Irondale — The Irondale City Council on March 2 approved the city’s FY2025–26 budgets, adopted a wholesale rewrite of the municipal water code and approved a $3-per-month increase to residential garbage service that will take effect in April and appear on May bills.
The council unanimously left a package of budgets (general fund, capital, water, E911, court, gas funds and the Rebuild Alabama fund) on the consent calendar and adopted them as read. Mayor James D. Stewart Jr. told the council the general fund projects revenue of about $38.6 million, with a projected surplus of roughly $1.7 million and an $11 million reserve (about 27 percent of projected revenue). The mayor said the city will establish a sinking fund to set aside money for upcoming debt payments.
The council also adopted Ord. 2026-10, which replaces Chapter 18 (water) of the municipal code and implements a new fee schedule based on a third‑party rate study by Jackson Thornton. Jared, a staff presenter, explained the study’s recommendations and walked the council through late-payment and delinquency mechanics; staff confirmed customers have until the 16th of the month before late fees apply and that disconnection is considered at the end of the month.
On solid-waste services, Frank Pennington asked the council for a $3-per-month increase for residential service, citing steep landfill and operating-cost increases. “Our landfill ... went from 26 to $51 in a week’s notice,” Pennington said, describing a run of higher tipping fees, rising equipment and insurance costs, and continued diesel-price pressure.
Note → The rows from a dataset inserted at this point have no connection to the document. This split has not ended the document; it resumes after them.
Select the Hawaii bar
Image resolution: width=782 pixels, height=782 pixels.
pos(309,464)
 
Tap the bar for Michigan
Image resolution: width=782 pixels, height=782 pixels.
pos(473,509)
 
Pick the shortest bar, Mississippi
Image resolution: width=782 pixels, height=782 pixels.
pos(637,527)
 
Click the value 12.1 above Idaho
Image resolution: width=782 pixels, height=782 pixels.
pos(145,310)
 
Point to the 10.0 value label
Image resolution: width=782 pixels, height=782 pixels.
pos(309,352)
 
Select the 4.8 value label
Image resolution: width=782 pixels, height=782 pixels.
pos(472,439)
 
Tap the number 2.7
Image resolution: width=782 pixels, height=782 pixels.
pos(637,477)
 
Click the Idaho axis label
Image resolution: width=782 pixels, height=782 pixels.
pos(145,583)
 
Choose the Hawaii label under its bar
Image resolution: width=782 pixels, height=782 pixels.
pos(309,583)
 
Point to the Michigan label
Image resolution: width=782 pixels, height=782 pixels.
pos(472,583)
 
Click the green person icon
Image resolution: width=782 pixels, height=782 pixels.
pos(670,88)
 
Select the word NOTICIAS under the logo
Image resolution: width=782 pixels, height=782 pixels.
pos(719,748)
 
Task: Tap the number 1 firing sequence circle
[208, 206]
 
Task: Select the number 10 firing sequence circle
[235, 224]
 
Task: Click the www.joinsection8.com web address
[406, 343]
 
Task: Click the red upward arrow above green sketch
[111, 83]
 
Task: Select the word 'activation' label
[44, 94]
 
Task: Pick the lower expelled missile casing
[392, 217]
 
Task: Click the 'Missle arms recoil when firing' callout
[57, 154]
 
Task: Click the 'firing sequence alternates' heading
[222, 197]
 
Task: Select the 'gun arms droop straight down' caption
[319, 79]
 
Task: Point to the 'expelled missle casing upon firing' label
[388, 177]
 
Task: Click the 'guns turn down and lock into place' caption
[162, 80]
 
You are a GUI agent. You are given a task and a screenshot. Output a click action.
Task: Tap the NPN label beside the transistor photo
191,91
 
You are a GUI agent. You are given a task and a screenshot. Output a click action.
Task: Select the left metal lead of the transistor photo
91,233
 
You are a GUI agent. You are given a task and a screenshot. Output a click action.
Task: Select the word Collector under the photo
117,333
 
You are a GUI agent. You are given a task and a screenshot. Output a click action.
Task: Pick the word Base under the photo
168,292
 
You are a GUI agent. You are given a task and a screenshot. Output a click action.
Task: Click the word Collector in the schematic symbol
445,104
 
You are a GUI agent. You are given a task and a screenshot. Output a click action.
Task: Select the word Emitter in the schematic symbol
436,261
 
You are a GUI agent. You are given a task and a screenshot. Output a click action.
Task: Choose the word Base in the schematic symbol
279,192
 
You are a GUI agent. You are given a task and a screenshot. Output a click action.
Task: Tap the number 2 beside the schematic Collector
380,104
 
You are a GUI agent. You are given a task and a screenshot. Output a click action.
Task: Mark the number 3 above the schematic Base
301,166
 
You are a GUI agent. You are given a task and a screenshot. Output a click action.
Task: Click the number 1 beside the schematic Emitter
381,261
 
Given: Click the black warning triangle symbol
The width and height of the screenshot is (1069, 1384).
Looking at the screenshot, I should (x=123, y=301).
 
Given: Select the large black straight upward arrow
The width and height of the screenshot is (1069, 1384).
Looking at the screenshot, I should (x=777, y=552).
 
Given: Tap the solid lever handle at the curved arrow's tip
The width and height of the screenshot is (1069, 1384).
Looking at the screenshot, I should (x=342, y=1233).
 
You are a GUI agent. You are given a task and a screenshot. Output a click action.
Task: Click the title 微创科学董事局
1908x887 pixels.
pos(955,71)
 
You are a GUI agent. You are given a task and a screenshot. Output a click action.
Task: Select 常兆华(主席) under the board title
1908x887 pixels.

The council discussed options but approved the rate increase; Mayor Stewart characterized the change as equivalent to “10¢ a day for the type of service that we provide.”
Other consent items included a $5,000 service agreement with the Cahaba River Coalition (R-55); an inmate-housing fallback agreement with the Jefferson County sheriff (R-56); and amendments to architect contracts for the Irondale Civic Center and the municipal complex after higher-than-expected bids. Council approved the Gardner Architects amendment to reconcile project expenditures after bids exceeded earlier estimates.
What’s next: The water-code rewrite will move through the city’s ordinance process as adopted; the trash fee increase goes into effect in April and will show on May bills. Council members said they may review amnesty or adjustment policies on a case-by-case basis for customers with documented emergencies or leaks.
Votes at a glance: Ord. 2026-10 (water code rewrite) — adopted (unanimous); Res. 20 26 R-68 (water rate/fee schedule processed as ordinance) — adopted (unanimous); Ord. 2026-11 (garbage/refuse fees) — adopted (unanimous); Ord. 2026-12 (police/emergency management code cleanup) — adopted (unanimous).